§ **THE PROBLEM**: Transcribe only the last portion of the material: exactly the lines from the one with "Task: Select the 473-495 CRS score range" through the end, inclusive.

[Opening WORKING DATA section]

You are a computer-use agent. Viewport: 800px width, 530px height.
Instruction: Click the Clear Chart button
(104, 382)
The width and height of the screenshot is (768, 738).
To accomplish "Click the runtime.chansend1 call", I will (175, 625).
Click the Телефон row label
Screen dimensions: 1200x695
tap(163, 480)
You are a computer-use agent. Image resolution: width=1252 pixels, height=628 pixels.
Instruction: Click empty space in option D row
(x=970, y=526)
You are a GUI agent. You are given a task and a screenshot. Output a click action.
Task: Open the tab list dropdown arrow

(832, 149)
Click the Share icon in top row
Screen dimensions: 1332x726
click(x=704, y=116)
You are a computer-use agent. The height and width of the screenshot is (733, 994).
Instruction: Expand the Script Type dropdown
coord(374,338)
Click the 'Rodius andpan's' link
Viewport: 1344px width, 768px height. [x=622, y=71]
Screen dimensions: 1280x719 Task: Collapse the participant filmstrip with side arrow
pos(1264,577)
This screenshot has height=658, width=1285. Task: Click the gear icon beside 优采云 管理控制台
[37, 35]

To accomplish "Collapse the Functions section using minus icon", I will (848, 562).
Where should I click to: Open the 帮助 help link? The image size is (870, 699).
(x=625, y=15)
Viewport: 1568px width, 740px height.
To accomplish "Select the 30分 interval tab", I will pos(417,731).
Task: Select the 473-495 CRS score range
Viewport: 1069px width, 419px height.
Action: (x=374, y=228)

[Closing WORKING DATA section]

§ **ANSWER SECTION**:
Task: Select the 473-495 CRS score range
Viewport: 1069px width, 419px height.
Action: (x=374, y=228)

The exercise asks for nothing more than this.